Copy the text on Maria Montessori from "Dr. Maria Montessori, one" up to and including "for academic achievement.".

====== Provided text

Dr. Maria Montessori, one of Italy’s first female medical doctors, was assigned bin 1896 to an Orthophrenic school for children with developmental disabilities. As a trained medical doctor, not an educator, Dr. Montessori implemented the scientific method of hypothesis, observation, analysis, and conclusion in her service to the children at the Orthophrenic school. Drawing upon the research, tools, and discoveries of her peers and predecessors in special education (Froebel, Itard, and Seguin), she introduced scientifically designed materials to the students, and measured their effectiveness. By the end of her short tenure at the Orthophrenic school in Rome, Montessori’s students tested at or above the national average for academic achievement.
These early successes caused Dr. Montessori to wonder what affects these didactic materials might have when implemented and studied in “normal” schools. She accepted a position with a housing development in San Lorenzo, Italy to develop a program to occupy unsupervised, unruly children while their parents worked. Here again, in the first Montessori School, she discovered the success of the hands-on, auto-didactic materials to engage the children in meaningful work that served to assist them physically, academically, and socially.

============
====== Supplied material

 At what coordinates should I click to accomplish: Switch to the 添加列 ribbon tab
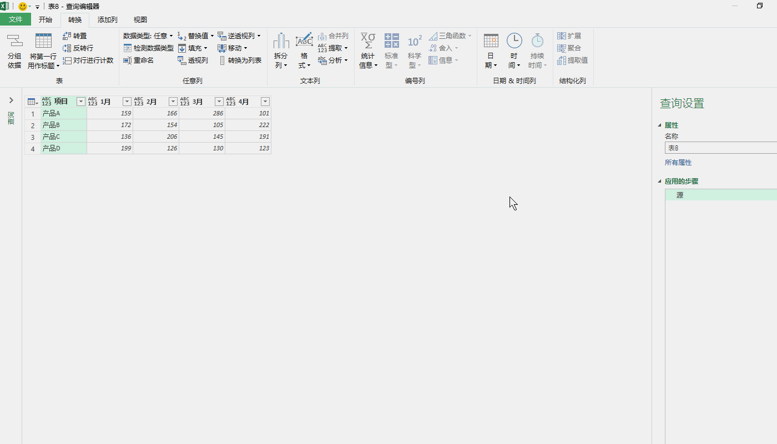click(x=107, y=19)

============

Response box:
Dr. Maria Montessori, one of Italy’s first female medical doctors, was assigned bin 1896 to an Orthophrenic school for children with developmental disabilities. As a trained medical doctor, not an educator, Dr. Montessori implemented the scientific method of hypothesis, observation, analysis, and conclusion in her service to the children at the Orthophrenic school. Drawing upon the research, tools, and discoveries of her peers and predecessors in special education (Froebel, Itard, and Seguin), she introduced scientifically designed materials to the students, and measured their effectiveness. By the end of her short tenure at the Orthophrenic school in Rome, Montessori’s students tested at or above the national average for academic achievement.